Cranked up.
Dear Word Detective: I’m reading the papers here on Tsunami Tuesday and I keep seeing this great word, “stemwinder,” referring to a particularly stirring speech. I looked up its origin (Merriam-Webster lists it as “stem-winder”) and saw that it refers to watches, of all things, but wasn’t able to find how this term came to be associated mainly with political speeches. Can you ascertain how that connection came about? — Rick Freyer.
“Stemwinder” is one of those grand old words that have traveled so far from their origins that nearly all traces of their beginnings have faded from popular culture. The culprit in this case is not merely the passage of time (which, after all, has been passing since about day one), but the accelerating pace of technological progress. In many such cases, the advent of the new and shiny has led to the coining of “retronyms” as a way of distinguishing the old and moldy from their more modern equivalents. Thus we find ourselves specifying “broadcast TV,” “film camera,” “brick-and-mortar store,” and the like. But in the case of “stemwinder,” if there were a modern equivalent to its source, it would be as irrelevant as a digital butter churn.
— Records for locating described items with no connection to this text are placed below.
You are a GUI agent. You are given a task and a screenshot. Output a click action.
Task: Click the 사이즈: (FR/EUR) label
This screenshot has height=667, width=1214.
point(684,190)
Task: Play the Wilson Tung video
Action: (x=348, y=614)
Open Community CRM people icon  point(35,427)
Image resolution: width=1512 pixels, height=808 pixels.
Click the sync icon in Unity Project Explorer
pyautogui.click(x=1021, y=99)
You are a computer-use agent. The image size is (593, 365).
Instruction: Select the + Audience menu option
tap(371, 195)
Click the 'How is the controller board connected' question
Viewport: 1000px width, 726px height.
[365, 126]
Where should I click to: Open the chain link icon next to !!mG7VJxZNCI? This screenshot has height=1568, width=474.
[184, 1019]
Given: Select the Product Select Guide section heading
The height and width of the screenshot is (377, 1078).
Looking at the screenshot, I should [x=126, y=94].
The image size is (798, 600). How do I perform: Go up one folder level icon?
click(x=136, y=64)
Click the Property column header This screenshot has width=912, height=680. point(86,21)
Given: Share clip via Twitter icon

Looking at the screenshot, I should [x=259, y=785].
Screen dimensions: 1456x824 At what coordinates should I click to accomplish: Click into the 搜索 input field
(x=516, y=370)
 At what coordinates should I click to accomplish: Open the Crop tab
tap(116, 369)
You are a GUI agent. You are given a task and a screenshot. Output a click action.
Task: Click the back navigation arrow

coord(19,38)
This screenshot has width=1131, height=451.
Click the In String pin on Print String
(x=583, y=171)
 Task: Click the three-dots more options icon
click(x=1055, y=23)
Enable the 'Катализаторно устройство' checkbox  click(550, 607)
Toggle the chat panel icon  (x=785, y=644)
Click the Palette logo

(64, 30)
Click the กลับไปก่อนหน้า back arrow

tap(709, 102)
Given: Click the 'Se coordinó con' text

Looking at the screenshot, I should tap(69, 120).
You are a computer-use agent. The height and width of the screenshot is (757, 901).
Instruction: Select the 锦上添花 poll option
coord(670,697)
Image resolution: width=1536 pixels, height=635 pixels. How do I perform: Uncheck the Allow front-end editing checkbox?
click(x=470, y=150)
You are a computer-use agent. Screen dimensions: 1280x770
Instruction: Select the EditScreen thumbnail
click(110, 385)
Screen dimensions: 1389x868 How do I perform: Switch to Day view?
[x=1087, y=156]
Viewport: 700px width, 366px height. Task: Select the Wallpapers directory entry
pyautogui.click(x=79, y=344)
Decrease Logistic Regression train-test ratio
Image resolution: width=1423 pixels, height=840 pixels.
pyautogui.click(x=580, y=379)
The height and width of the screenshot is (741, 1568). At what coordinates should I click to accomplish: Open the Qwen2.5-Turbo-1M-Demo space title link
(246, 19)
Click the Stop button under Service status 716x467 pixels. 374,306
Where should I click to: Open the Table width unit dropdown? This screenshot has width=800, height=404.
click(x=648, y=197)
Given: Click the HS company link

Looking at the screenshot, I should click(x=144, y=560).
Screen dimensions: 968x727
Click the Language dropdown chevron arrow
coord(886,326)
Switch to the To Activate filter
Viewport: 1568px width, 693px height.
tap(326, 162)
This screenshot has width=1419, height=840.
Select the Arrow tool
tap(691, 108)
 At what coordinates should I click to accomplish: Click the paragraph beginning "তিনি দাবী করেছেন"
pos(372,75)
It all goes back to the humble watch. Before there were electronic battery-powered wrist watches, before there were manually wound (or self-winding) mechanical watches, before there were even watches worn on one’s wrist, there were pocket watches. And if you go way back, those pocket watches were wound with a separate tiny key. This may sound cute, but it was a major drag, because the process was awkward and the key was easily lost. So in 1842, when the French watchmaker Adrien Philippe (co-founder of Patek-Philippe) invented a “keyless” watch that was wound by turning its “stem” (a knurled knob on the side of its case, today called the “crown”), it was such an improvement that it won Philippe a Gold Medal at the French Industrial World’s Fair.
It’s hard to imagine today, but the new “stemwinder” watch became an instant public sensation of almost delirious intensity, the iPod of its day. It was so popular, in fact, that within a few years the term “stemwinder” entered the lexicon as a synonym for anything excellent and exciting. By the end of the 19th century, “stemwinder” was being used to mean, first, an energetic person, then a rousing public speaker, and finally an especially inspiring speech itself.
Interestingly, as the public memory faded of how revolutionary the “stemwinder” invention had been, the word took on the slightly more focused sense of a speech which not only impresses but galvanizes a crowd to action, perhaps by analogy to a watch spring being wound up (“After all the calls to unity, ..a stemwinder in the old tradition from Hubert Humphrey,… Sargent Shriver was formally nominated for Vice-President,” T.H. White, 1974). This is the sense in which we use “stemwinder” today.


Wow! I thought it meant a speech so boring that you resorted to winding your watch to pass the time! What do you know.
I’m with PF — or pretty close, anyway. I thought it meant a speech went on soooo long that you had to wind your watch or it might run down before the speech was over.
And all along I thouight I was so superior to the people I thought were using the word in the wrong way.
I’m not buying it. This sounds like folk etymology to me. I’m going with PF and Tom Wolfe on this one.
Me too. And I wrote a kid’s book about (and called) TELLING TIME.
OTOH… it makes no reference to stems, to winding or to speeches than never end.
Jules
3M’s newsletter is called the Stemwinder. I gotta think they researched it out before naming the publication.
I also agree, from usage, that a stemwinder is an exceptional, not boring or overlong, speech. Heretofore, I thought it referred to the speaker, however.
Bob, Tom, and Jules:
With due deference to your epistemological instincts, I’ve been familiar with this term for many years and have never encountered it in any context other than that consistent with “rabble rousing”, “barn burner” and similar expressions. On the other hand the interpretation you suggest – so boring as to require a listener to wind his watch – seems terribly contrived and unimaginative, not the kind of thing that would engage the popular imagination enough to coin a new meaning. I’m going with Word Detective (as well as a number of other websites which cited the same origin.
I’ve never heard of this term before, and people here (Melbourne, Australia) reckon I know a word or two. I checked “stemwinder” out after reading about a Michelle Obama speech. Happy to go with the Word Detective on this one.